* _WHAT YOU HAVE TO DO_: Your reply should reproduce the data below without a single alteration, apart from dropping the images.

* _LISTED RECORDS_:
************

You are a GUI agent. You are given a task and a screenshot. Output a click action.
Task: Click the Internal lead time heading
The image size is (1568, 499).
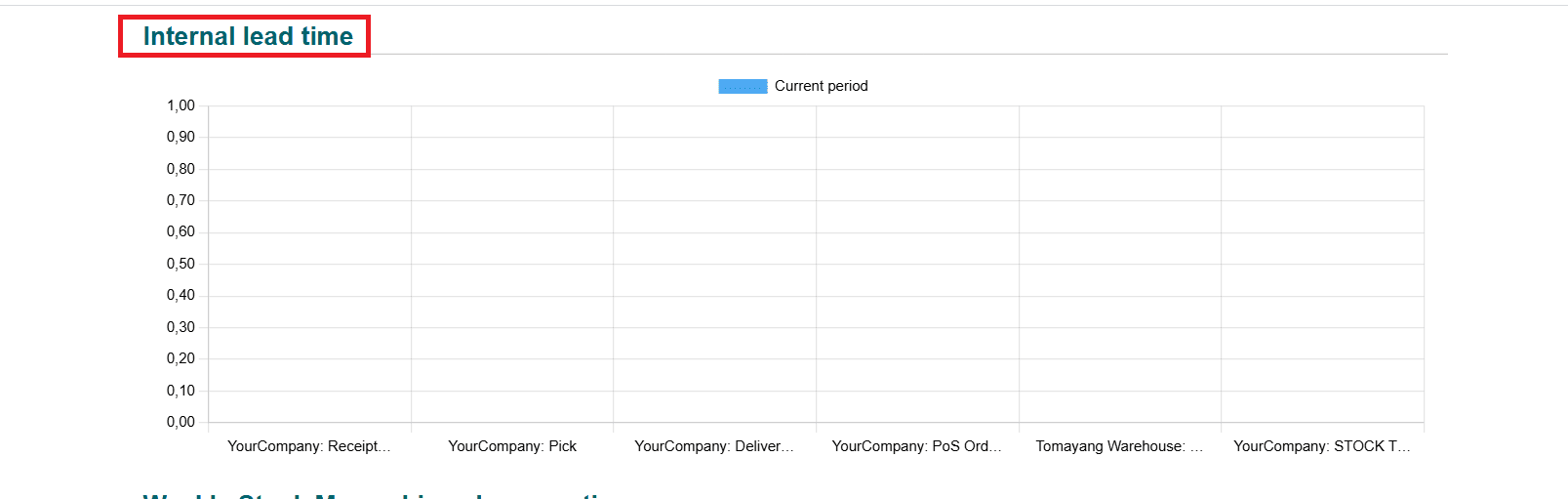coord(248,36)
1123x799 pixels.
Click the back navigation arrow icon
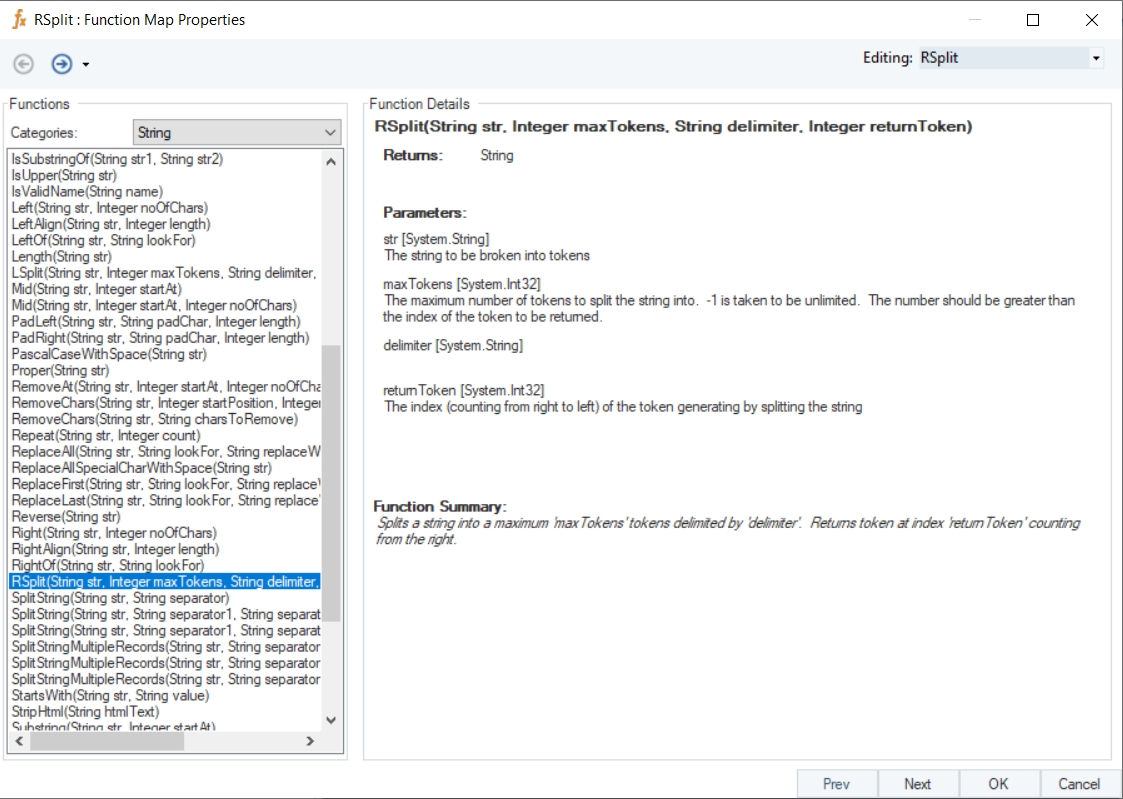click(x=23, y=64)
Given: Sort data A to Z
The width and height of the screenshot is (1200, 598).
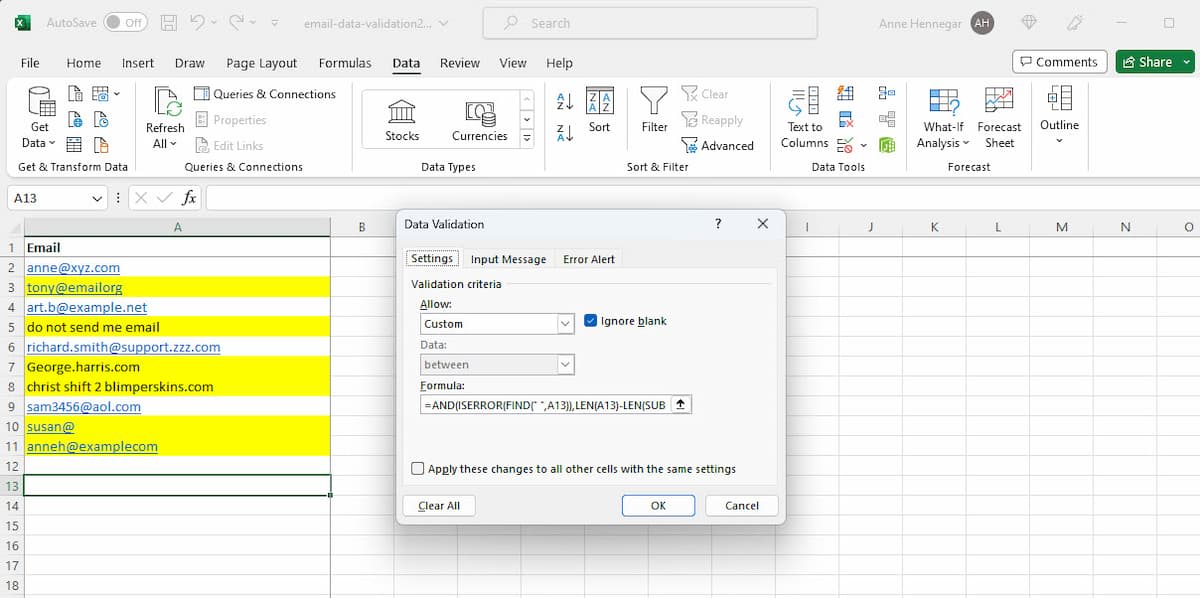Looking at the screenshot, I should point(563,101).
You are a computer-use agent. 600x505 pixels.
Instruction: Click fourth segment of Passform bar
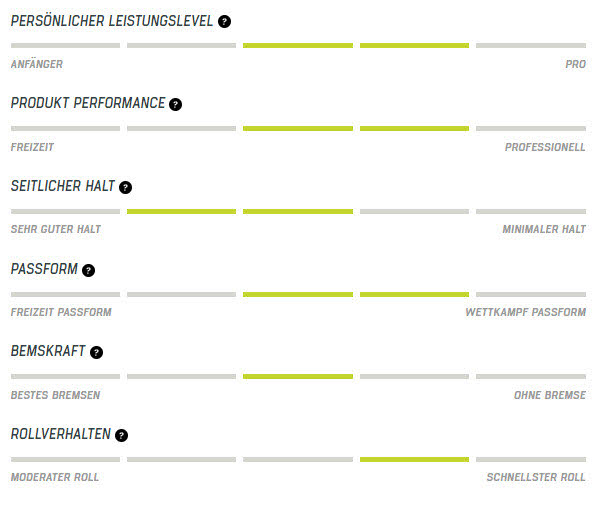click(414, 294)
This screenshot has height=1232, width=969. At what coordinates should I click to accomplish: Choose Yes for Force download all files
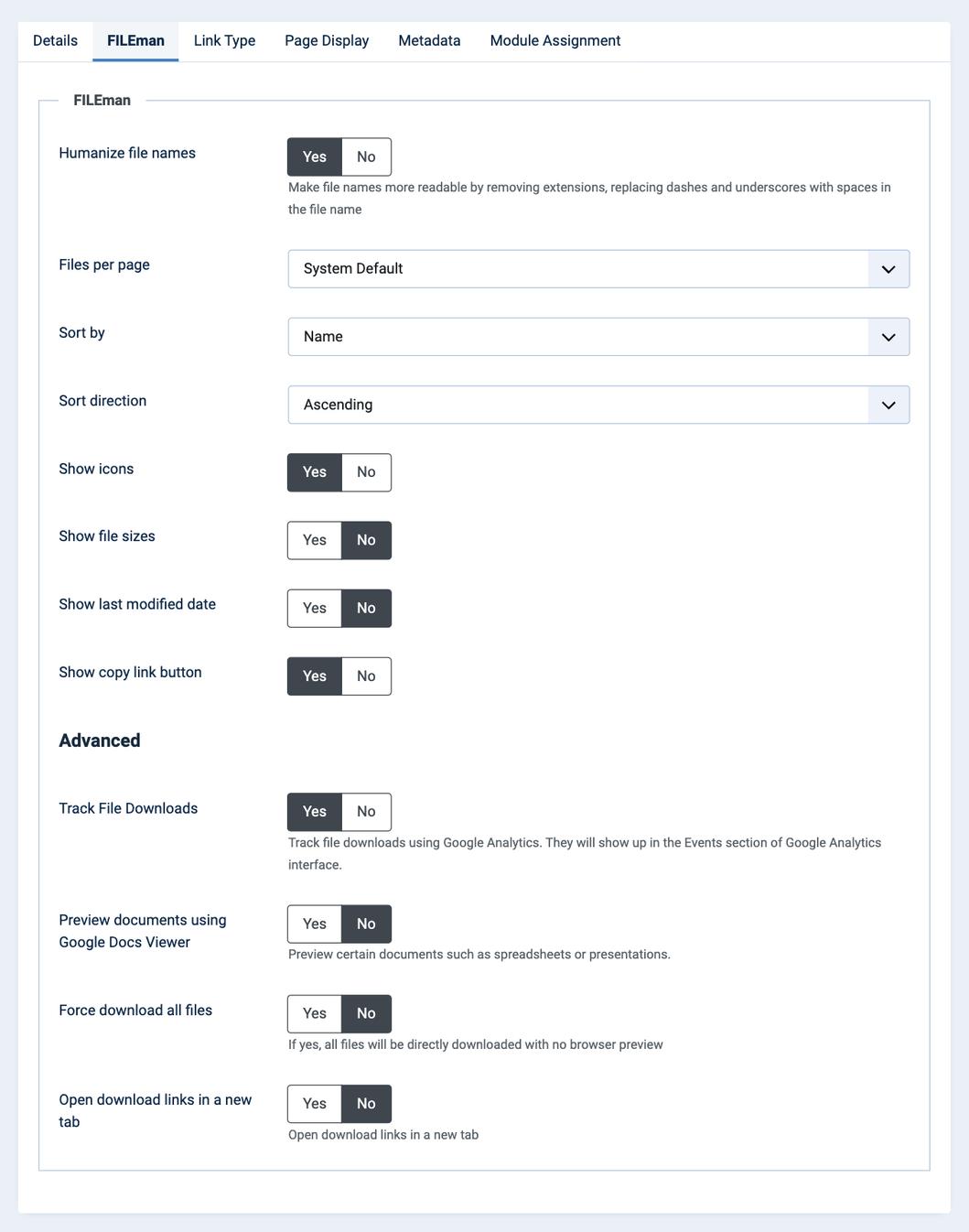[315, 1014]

************

* _SOLUTION TO THIS PROBLEM_:
You are a GUI agent. You are given a task and a screenshot. Output a click action.
Task: Click the Internal lead time heading
The image size is (1568, 499).
coord(248,36)
1123x799 pixels.
Click the back navigation arrow icon
click(x=23, y=64)
Given: Sort data A to Z
The width and height of the screenshot is (1200, 598).
Looking at the screenshot, I should point(563,101).
You are a computer-use agent. 600x505 pixels.
Instruction: Click fourth segment of Passform bar
click(414, 294)
This screenshot has height=1232, width=969. At what coordinates should I click to accomplish: Choose Yes for Force download all files
[315, 1014]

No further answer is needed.